Offshore banks are aware of the importance of offering an around-theclock service to clients in various time zones around the world. With this in mind, they invest heavily in technology to provide their customers with 24/7 access to their accounts, 365 days a year through online banking platforms.

These services are also highly personalised, which results in an outstanding level of customer service. The superior level of service offered by these banks is especially important for expatriates with international financial obligations, and their automated systems mean customers can take advantage of investment opportunities as and when they arise. And of course, for internationally mobile expatriates, being able to maintain an account in a single offshore jurisdiction, regardless of how many times they relocate, can prove very beneficial.

Offshore centres are ideal locations for restructuring ownership of assets. Individual wealth can be transferred to trusts or to an existing offshore company. This is particularly useful for individuals who can transfer some or all of their assets from their personal estates to an entity that holds it outside of their home country, meaning their assets are ring-fenced.

Many offshore jurisdictions have the complementary benefit of privacy legislation and have enacted laws for strict corporate and banking confidentiality.

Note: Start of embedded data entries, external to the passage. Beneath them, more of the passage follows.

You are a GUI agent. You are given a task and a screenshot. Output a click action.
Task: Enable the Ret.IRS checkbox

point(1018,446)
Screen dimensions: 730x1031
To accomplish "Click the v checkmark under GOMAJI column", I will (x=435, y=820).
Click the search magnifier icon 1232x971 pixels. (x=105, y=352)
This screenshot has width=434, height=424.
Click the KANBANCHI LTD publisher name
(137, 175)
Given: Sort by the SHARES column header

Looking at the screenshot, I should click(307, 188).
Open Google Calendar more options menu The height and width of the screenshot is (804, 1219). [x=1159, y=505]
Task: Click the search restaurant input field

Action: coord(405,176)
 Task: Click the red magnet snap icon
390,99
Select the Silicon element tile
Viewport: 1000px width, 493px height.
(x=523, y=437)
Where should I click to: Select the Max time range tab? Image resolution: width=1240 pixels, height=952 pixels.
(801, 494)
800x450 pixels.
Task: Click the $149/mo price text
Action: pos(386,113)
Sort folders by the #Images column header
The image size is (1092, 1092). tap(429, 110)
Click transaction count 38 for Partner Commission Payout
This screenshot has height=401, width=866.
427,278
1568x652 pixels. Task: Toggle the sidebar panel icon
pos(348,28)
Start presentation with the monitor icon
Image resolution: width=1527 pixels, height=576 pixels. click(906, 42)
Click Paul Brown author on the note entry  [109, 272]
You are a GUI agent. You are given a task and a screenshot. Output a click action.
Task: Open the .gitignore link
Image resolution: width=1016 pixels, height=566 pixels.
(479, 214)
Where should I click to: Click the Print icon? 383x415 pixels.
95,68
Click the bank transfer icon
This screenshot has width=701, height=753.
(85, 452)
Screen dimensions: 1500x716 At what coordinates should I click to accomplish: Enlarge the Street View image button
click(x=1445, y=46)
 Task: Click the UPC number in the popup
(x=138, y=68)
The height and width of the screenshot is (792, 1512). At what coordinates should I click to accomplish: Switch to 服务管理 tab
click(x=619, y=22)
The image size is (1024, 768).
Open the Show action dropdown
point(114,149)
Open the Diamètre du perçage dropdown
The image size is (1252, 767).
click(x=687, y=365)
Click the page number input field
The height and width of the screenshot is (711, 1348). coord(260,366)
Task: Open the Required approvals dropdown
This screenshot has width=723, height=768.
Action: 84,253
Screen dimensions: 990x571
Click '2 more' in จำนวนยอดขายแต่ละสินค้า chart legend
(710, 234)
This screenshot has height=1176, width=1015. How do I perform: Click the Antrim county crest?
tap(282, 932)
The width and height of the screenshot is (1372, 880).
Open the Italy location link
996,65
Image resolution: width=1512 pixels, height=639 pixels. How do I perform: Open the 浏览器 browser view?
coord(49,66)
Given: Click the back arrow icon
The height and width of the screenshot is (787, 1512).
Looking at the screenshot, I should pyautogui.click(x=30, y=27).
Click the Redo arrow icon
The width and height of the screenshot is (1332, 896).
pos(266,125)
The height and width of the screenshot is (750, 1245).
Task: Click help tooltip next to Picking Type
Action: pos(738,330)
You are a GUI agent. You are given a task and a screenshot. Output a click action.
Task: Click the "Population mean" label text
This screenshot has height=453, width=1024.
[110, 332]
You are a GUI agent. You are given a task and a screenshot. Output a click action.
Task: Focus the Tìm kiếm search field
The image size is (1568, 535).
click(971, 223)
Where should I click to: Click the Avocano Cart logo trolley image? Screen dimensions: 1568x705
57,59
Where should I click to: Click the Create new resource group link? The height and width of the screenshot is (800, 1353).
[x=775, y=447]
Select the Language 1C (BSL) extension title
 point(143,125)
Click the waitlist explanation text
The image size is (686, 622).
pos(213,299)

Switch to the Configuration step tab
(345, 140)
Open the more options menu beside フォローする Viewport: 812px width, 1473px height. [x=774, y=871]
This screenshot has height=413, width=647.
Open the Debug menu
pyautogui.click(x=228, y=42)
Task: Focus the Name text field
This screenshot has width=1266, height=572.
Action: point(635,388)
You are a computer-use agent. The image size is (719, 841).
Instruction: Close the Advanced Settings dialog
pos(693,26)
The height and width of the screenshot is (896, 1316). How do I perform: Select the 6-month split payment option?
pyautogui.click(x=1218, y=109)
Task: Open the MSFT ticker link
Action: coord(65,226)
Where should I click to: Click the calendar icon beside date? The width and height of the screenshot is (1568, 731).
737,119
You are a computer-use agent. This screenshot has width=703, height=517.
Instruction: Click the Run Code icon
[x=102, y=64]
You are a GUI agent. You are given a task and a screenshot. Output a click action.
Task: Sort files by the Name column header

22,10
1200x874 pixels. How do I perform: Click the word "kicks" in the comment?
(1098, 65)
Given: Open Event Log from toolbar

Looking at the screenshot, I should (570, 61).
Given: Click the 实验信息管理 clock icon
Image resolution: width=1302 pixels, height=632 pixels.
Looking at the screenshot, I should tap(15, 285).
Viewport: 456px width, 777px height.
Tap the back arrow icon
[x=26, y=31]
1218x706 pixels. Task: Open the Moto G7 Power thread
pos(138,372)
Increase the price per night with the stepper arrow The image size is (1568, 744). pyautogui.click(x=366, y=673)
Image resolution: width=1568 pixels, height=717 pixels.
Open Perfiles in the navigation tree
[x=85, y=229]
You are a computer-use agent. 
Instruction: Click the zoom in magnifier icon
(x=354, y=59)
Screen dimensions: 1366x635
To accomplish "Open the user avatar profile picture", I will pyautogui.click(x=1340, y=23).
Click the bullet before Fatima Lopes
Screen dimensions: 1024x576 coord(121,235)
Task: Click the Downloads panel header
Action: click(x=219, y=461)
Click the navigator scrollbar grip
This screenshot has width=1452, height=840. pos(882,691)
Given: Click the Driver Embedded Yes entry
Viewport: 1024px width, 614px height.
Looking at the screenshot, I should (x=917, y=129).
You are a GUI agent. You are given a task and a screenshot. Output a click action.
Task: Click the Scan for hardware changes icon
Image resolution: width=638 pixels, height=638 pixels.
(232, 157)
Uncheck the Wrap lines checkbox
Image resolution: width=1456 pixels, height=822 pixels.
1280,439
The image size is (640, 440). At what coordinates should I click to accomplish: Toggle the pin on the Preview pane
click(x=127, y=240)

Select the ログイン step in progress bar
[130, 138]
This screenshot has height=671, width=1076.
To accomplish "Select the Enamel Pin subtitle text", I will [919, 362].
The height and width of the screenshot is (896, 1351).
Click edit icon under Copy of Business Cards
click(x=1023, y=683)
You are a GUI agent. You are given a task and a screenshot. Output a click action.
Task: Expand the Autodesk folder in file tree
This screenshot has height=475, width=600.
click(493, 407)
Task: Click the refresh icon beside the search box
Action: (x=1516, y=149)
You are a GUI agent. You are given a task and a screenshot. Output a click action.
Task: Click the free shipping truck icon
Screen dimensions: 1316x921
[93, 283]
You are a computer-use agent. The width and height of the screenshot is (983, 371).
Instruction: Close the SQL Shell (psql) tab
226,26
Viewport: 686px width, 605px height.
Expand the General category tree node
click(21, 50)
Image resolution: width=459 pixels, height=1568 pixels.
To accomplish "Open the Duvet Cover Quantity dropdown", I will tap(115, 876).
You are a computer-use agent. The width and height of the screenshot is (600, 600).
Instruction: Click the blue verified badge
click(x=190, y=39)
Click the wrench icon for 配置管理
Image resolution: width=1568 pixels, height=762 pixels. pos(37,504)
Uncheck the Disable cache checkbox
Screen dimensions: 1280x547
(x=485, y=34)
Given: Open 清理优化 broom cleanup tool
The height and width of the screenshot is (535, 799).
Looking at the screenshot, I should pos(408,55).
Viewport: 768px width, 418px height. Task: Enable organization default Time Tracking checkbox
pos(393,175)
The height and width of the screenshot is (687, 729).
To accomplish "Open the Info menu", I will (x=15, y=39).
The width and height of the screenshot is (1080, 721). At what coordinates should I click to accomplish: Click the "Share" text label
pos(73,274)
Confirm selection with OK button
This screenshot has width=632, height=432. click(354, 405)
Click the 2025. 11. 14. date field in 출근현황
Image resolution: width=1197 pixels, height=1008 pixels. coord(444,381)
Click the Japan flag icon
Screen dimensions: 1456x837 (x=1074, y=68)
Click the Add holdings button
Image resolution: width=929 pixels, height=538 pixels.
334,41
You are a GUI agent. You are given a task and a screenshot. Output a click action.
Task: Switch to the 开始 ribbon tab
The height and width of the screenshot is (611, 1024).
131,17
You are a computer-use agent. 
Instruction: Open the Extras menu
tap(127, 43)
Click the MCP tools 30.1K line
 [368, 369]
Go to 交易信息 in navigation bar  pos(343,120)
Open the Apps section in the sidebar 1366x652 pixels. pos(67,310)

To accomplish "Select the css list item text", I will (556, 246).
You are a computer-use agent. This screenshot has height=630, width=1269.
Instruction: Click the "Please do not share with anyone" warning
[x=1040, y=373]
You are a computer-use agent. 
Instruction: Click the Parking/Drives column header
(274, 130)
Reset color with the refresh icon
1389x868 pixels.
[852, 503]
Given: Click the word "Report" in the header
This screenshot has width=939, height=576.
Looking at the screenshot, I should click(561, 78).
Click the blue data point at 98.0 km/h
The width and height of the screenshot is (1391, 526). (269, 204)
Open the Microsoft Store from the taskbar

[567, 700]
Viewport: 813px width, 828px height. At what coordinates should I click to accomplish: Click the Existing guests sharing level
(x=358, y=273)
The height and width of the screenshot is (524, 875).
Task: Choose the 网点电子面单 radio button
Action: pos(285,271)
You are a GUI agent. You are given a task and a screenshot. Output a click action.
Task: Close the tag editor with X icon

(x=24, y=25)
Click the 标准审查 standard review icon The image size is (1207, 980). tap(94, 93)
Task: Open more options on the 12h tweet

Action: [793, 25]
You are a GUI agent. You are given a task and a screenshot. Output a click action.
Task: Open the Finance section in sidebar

There are serious consequences if these laws are breached, for example if a bank were to disclose a customer’s identity. This confidentiality could be vital for big name investors, if they are buying a large number of shares in a listed company for example. Having their identity protected can offer them a significant financial advantage. They can keep the public at large in the dark about what they are investing in, rather than have the stock price increase due to lots of people jumping on their bandwagon. Despite the mystique surrounding offshore banking and investment it does fulfil a useful purpose and it isn’t deserving of the poor reputation it has suffered in recent years.

Do not overlook the suitability of an offshore account for yourself or your customers. In addition to the better-known tax advantages of offshore accounts, there are many other tangible benefits to investing and banking offshore, especially for the expatriate market.